Do wykonania: Streść w dwóch zdaniach fragment dyskusji o kotach.
══ Fragment tekstu
Rufiakowa Amcia - 2013-12-30, 23:24

TiguLeńscy napisał/a:
A plenerami być może jeszcze bardziej skusimy kogoś do odwiedzenia nas na spacerek?


Dobra, namówiłaś mnie :)

TiguLeńscy napisał/a:
Taigerek perfumowany nie powiem juz czym...


Yyy, a teraz namówiłaś też Rufiaka ;)

TiguLeńscy - 2013-12-30, 23:42

Ewa i Cindy napisał/a:
pięnie wyglądają futrzaki.. :)
zabawa z myszką przednia.. pamiętam jak miałam kocicę która była bardzo łowna..


też właśnie to podobno kotki są takie łowne a kocury leniwce i wszyscy się dziwią, że mój też taki pracowity. Teraz ciężko stwierdzić, ale kastrowałam go jako kocura latem... :roll: ;-)

TiguLeńscy - 2013-12-30, 23:43

Rufiakowa Amcia napisał/a:
TiguLeńscy napisał/a:
A plenerami być może jeszcze bardziej skusimy kogoś do odwiedzenia nas na spacerek?
════
══ Zestawienie wierszy
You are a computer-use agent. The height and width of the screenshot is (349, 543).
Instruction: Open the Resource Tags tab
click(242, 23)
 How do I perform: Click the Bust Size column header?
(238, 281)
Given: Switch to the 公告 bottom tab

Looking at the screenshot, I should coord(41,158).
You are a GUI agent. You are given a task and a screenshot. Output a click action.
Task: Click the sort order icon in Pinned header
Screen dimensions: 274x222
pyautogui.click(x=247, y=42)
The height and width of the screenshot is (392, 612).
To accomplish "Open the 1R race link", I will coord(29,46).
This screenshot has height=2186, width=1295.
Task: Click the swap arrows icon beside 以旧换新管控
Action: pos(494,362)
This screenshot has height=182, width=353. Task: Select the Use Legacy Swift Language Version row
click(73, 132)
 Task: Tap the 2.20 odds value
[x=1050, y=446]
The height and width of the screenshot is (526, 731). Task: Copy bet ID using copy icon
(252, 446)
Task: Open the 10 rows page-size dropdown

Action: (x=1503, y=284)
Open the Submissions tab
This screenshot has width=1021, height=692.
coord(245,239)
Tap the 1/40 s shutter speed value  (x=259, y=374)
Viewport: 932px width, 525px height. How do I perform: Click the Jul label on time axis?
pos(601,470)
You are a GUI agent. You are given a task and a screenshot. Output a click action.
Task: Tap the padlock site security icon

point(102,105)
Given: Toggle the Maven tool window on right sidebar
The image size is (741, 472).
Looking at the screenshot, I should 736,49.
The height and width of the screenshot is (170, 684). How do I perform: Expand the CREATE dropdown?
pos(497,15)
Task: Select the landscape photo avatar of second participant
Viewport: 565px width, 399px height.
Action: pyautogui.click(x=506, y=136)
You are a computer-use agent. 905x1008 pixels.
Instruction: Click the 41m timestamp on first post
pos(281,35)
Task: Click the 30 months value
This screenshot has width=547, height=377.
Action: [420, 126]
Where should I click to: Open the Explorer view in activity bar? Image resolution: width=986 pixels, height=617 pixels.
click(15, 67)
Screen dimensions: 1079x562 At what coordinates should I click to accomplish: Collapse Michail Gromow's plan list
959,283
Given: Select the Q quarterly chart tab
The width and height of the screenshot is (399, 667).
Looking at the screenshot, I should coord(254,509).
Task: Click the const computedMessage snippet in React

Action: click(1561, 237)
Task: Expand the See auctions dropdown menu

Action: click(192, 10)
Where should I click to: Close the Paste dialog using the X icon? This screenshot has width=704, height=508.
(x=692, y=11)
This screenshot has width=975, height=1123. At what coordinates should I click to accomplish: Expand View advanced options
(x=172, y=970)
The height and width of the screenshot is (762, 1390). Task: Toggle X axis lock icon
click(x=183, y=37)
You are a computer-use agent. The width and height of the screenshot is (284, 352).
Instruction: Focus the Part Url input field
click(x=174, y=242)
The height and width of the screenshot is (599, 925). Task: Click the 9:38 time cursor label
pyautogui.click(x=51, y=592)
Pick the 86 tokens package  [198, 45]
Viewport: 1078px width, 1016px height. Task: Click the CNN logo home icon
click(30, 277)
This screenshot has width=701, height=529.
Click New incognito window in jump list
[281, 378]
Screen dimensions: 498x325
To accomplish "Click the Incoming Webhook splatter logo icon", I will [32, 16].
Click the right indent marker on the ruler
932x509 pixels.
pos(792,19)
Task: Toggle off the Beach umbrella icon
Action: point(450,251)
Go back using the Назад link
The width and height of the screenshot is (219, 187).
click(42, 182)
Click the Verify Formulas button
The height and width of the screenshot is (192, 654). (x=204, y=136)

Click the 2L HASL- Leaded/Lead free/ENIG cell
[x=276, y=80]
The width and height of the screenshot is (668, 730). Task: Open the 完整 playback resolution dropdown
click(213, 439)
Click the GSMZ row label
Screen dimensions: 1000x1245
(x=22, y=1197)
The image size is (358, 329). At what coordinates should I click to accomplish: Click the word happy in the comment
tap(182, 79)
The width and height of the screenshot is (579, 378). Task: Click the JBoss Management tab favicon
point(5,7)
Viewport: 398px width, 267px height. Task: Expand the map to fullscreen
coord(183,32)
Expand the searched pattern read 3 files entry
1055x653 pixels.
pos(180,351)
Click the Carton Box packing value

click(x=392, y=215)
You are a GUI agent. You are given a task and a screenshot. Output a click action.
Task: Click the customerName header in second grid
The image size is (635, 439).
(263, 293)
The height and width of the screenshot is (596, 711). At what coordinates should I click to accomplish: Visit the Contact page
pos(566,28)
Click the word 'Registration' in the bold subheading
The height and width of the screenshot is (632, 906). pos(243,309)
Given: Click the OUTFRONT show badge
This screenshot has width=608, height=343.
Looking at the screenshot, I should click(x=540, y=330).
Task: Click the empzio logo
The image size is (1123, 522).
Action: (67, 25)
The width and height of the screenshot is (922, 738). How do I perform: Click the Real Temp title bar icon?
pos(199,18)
════
Odpowiedź do zadania: Rufiakowa Amcia daje się namówić na spacerek, do którego TiguLeńscy zachęcali plenerami, a po wzmiance o perfumowanym Taigerku dodaje, że namówiony został też Rufiak. TiguLeńscy odpowiadają na wpis Ewy i Cindy, w którym pochwalono futrzaki i zabawę z myszką, że podobno to kotki są łowne, a kocury leniwe, więc wszystkich dziwi pracowitość ich kocura, wykastrowanego latem jako kocur.